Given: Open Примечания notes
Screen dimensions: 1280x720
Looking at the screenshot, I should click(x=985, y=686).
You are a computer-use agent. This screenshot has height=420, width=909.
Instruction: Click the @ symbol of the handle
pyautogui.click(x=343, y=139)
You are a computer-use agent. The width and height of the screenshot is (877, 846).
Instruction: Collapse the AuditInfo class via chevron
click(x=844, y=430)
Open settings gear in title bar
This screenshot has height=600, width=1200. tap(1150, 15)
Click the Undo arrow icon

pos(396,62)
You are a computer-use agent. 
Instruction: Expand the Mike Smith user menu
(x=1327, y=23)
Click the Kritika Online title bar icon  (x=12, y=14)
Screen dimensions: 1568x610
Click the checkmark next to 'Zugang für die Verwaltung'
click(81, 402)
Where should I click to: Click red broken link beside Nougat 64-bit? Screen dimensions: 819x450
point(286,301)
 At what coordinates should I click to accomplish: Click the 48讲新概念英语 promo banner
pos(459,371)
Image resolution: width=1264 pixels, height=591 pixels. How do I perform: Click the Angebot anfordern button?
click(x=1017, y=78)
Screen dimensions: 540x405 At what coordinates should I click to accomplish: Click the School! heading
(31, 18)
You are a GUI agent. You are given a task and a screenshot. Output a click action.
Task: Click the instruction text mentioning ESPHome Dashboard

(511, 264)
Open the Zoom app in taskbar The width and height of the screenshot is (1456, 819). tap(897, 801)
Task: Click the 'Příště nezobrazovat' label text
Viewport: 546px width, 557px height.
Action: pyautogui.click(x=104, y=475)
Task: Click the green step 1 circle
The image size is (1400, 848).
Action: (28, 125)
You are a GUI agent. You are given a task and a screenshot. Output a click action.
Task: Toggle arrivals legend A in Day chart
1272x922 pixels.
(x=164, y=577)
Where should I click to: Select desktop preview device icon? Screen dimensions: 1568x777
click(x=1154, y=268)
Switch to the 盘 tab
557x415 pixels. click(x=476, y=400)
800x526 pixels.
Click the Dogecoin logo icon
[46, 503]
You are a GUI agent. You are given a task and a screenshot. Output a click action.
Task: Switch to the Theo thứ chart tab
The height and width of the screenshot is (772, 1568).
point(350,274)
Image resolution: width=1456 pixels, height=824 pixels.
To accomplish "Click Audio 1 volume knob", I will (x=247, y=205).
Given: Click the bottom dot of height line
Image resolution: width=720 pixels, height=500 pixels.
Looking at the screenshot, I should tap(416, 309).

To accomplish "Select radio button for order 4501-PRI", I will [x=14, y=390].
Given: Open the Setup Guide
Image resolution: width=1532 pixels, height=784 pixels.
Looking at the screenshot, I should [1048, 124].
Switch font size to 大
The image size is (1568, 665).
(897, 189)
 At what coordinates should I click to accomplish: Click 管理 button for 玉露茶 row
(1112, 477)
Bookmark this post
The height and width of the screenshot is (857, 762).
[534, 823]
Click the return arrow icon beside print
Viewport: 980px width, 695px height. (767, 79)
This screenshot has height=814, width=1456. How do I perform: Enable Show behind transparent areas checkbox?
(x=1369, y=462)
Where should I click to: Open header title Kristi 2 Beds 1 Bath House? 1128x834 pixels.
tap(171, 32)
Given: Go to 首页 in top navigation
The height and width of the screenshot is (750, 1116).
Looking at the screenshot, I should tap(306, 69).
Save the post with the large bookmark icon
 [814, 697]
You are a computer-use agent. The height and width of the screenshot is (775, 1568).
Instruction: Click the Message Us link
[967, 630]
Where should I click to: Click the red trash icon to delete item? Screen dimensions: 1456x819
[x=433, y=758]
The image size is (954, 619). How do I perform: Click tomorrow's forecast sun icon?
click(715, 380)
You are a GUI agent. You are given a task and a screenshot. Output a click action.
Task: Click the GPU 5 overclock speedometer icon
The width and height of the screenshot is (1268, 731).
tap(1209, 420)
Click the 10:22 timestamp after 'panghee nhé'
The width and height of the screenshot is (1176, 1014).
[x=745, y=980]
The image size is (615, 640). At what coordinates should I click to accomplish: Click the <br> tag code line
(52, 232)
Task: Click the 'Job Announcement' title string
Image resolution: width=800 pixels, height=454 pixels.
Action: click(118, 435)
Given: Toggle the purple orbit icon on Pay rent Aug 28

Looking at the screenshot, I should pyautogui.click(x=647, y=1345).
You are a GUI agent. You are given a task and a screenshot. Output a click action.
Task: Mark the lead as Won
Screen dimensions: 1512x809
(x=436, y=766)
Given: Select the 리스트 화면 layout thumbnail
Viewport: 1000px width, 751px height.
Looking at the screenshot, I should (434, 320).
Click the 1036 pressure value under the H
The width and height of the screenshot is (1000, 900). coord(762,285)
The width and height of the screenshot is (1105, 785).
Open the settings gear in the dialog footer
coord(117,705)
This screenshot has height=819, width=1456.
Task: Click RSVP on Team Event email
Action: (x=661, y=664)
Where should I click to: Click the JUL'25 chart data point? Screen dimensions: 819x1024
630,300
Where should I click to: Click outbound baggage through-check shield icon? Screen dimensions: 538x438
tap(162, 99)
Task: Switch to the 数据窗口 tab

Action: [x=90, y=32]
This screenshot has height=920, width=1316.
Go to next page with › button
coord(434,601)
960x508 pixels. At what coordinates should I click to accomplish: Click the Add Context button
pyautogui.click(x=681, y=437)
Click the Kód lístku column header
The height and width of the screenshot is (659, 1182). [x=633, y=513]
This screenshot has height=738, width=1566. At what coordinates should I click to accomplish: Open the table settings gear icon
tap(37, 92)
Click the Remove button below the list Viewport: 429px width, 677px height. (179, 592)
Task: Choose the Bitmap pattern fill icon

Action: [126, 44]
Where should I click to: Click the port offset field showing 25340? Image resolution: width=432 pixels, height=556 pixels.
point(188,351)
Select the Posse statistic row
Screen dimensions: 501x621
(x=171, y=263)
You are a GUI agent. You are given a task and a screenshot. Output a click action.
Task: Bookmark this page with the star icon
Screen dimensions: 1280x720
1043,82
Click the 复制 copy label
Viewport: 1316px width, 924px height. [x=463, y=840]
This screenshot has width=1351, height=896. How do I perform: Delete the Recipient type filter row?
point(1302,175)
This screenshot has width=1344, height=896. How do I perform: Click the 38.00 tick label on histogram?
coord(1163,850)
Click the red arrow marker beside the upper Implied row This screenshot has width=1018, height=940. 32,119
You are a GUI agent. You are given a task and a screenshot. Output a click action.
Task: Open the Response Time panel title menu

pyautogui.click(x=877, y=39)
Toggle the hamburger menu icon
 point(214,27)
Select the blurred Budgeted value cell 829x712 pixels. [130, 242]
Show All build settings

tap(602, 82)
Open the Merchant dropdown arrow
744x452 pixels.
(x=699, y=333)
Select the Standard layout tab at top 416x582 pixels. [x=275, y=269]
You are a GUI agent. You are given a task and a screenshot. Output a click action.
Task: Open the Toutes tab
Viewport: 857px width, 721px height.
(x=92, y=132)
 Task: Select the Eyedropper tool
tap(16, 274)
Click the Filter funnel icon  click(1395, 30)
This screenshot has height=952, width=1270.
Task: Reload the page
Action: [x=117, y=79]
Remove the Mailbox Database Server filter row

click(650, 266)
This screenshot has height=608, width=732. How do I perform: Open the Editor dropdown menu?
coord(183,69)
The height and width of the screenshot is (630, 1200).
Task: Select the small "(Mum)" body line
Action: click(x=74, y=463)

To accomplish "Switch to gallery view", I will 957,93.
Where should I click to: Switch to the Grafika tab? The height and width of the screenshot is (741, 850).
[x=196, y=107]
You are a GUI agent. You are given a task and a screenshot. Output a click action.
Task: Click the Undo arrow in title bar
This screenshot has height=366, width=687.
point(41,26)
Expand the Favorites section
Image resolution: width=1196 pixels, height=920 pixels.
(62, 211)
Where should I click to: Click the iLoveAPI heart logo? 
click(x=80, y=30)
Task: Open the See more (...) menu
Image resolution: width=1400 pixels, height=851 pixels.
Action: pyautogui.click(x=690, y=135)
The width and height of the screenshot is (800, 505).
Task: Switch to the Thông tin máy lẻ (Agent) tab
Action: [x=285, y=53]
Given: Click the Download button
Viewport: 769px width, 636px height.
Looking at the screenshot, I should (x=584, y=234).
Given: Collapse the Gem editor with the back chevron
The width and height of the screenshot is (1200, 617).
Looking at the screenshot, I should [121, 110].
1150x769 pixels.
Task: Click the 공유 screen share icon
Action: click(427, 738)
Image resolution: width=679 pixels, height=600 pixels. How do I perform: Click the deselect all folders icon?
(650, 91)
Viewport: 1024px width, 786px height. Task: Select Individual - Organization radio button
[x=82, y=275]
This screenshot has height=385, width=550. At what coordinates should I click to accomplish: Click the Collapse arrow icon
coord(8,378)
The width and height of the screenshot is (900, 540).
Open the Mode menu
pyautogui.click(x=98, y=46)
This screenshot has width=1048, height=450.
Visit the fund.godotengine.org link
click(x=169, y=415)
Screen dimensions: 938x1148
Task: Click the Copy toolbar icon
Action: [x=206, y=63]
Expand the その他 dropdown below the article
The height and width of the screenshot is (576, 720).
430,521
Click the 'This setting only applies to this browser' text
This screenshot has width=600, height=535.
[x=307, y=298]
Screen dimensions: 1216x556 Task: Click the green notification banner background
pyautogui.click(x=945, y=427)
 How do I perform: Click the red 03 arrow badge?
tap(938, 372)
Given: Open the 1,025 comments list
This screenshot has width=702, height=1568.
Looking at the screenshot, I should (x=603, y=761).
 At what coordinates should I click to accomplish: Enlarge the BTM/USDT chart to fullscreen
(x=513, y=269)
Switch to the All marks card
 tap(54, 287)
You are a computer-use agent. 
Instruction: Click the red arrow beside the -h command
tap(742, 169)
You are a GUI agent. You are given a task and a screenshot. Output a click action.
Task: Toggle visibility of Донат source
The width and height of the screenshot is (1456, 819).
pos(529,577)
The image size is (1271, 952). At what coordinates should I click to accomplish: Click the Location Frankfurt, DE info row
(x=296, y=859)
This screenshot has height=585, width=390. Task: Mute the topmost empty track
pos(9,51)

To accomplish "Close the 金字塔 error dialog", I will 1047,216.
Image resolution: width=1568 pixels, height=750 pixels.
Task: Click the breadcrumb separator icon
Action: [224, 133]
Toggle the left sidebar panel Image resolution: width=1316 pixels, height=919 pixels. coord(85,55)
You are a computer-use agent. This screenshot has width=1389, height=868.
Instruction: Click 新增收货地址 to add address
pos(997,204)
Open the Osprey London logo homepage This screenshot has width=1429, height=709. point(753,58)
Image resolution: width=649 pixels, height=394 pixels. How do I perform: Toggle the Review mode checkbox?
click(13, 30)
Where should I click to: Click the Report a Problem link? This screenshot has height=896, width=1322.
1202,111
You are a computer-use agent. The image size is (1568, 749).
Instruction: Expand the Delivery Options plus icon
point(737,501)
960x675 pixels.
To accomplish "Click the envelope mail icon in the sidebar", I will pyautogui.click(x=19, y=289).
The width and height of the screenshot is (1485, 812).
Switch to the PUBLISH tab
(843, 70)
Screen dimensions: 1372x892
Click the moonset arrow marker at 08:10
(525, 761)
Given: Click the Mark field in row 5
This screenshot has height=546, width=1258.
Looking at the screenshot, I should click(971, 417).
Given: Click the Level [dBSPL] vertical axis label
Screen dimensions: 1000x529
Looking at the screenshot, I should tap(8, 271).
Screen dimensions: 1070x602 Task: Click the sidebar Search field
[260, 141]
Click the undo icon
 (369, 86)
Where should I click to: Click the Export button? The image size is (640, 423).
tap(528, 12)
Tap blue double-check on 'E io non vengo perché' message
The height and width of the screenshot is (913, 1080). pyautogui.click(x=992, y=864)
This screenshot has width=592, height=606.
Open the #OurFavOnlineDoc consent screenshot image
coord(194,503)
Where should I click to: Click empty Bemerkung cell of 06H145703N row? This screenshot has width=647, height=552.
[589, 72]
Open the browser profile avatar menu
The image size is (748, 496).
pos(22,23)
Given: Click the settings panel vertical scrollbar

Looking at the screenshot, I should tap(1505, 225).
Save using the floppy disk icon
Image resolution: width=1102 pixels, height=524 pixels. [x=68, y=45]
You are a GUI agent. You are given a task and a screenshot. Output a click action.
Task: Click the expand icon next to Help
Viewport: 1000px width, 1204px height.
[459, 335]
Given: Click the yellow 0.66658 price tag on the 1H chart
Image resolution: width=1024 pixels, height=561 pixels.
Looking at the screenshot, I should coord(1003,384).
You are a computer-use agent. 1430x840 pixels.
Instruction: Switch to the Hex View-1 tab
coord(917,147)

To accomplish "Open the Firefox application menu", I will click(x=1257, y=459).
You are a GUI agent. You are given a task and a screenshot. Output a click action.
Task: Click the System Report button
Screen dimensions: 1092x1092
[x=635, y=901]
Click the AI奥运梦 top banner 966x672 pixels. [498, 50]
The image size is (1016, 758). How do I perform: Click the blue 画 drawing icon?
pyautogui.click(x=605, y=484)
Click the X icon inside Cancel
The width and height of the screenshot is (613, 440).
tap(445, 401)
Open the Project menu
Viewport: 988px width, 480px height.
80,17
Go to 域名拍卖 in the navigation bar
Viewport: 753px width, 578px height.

* **The problem**
Report every line of the data above that contains the string "below", treating uppercase and lowercase letters as different.

* **The completed task**
Click the Remove button below the list Viewport: 429px width, 677px height. (179, 592)
Expand the その他 dropdown below the article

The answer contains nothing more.